This post was written by David Cook and Chadd Reynolds.
In continuing our series on common contract provisions found in construction contracts, this post highlights no-damages-for-delay clauses.
Parties to a contract – particularly a construction contract – may agree that the performance of the contract must occur within a set amount of time. When a party is delayed in performing a contract, it may incur additional costs due to the delay. In most circumstances, unless the parties agree otherwise, the delayed party would be entitled to an extension of time to perform the contract. But it may also seek to recover the additional costs resulting from the delay.
A no-damages-for-delay clause attempts to prevent the delayed party from recovering those additional costs. In construction contracts, an upstream party, such as an owner or prime contractor, typically relies on a no-damages-for-delay clause when presented with a delay claim by a downstream party, such as a subcontractor.

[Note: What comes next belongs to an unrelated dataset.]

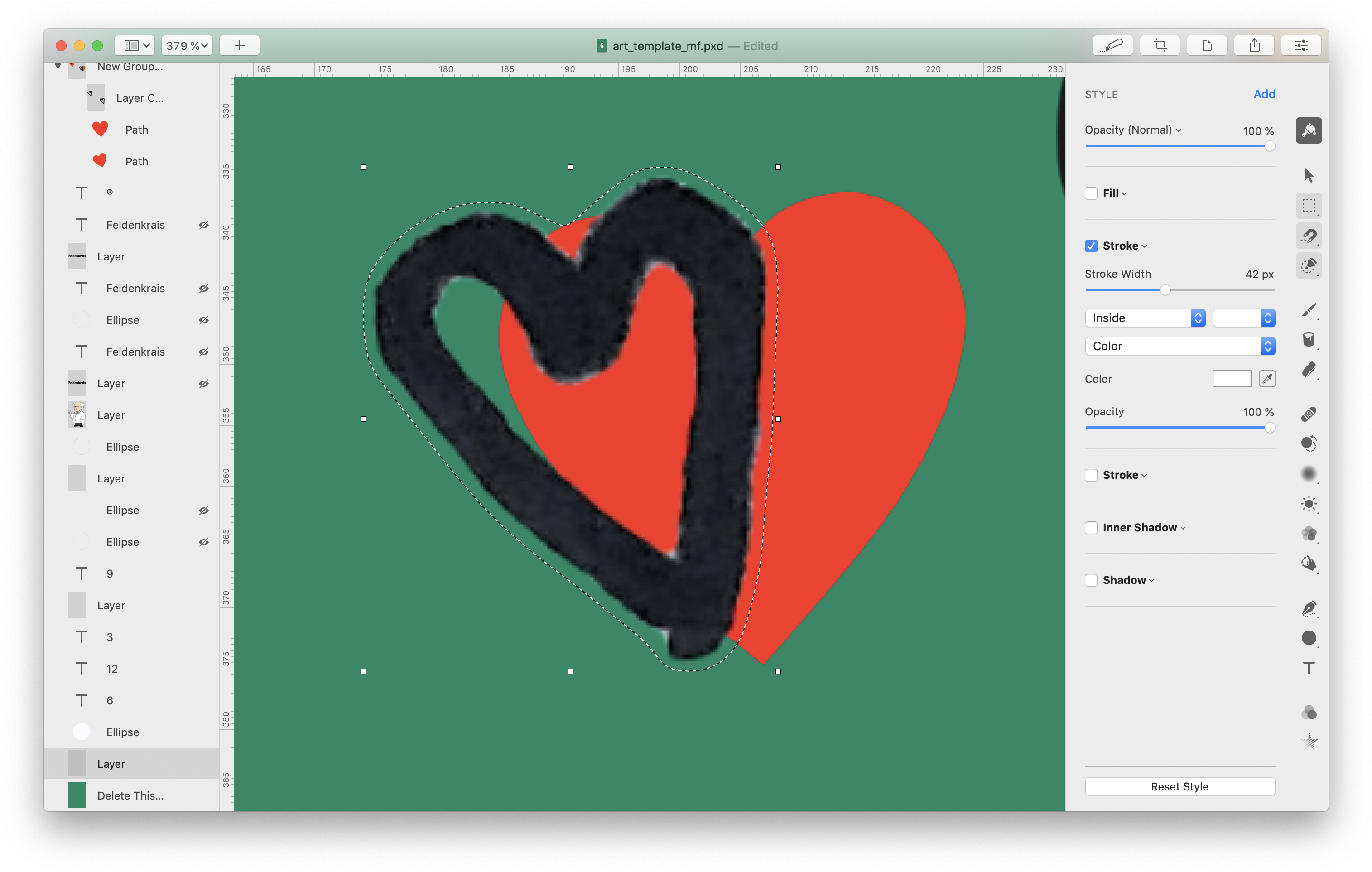Enable the Inner Shadow checkbox

click(x=1091, y=528)
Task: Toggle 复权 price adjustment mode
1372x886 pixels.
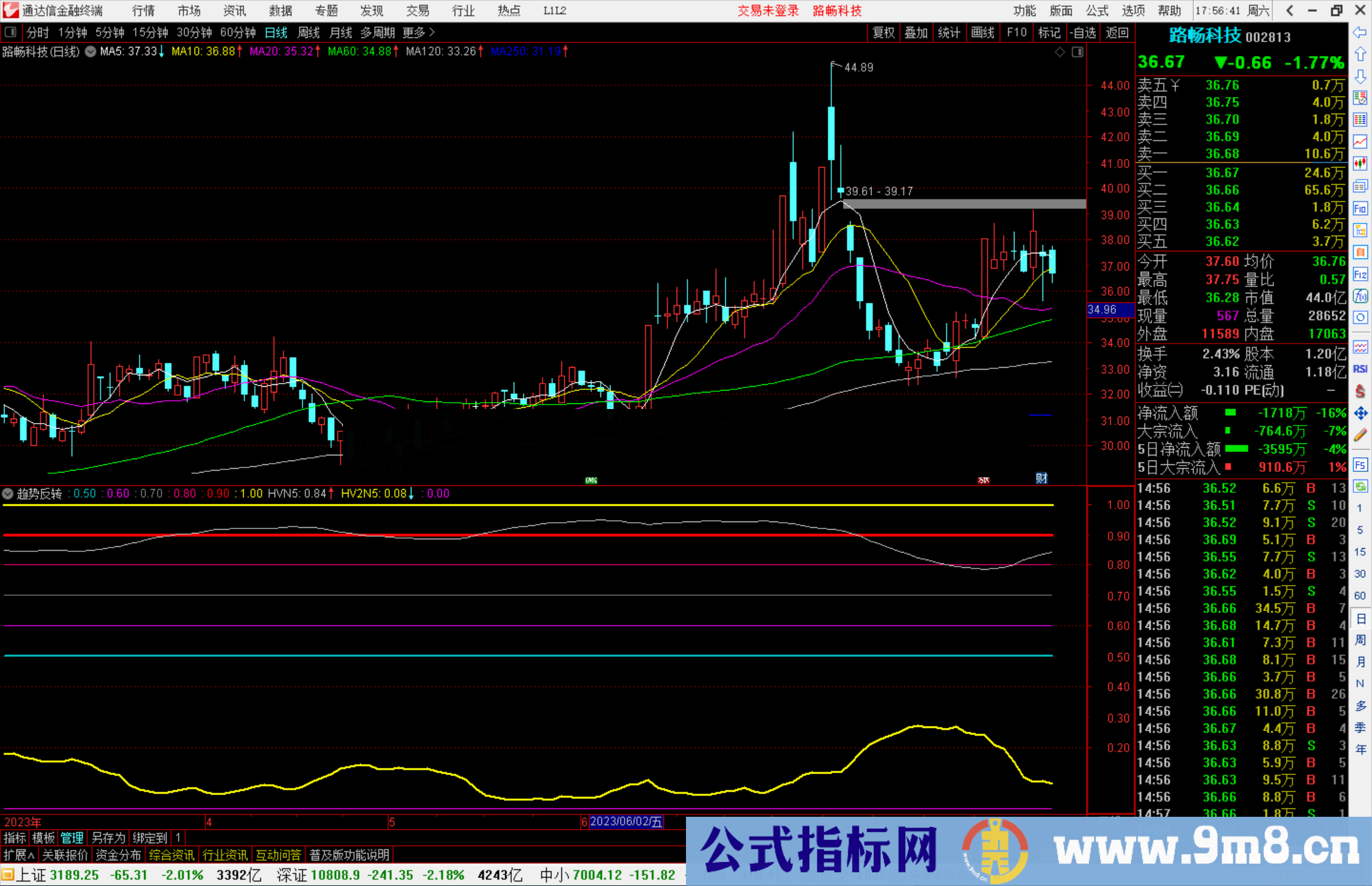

The following is a typical no-damages-for-delay clause:
No interruption, interference, suspension, or delay in the commencement or progress of the work for any cause whatsoever, including those for which owner/contractor may be responsible, in whole or in part, shall relieve contactor/subcontractor of its duty to perform or give rise to any rights, damages, or additional compensation from owner/contractor. Contractor/subcontractor’s sole remedy against owner/contractor shall be the right to seek an extension to the time for completion of the work.
Most courts will enforce a clear and unambiguous no-damages-for-delay clause. Some states, however, have enacted legislation limiting or prohibiting the enforceability of such clauses. In addition, courts have adopted varying exceptions to the clause, such as active or intentional interference by the upstream party.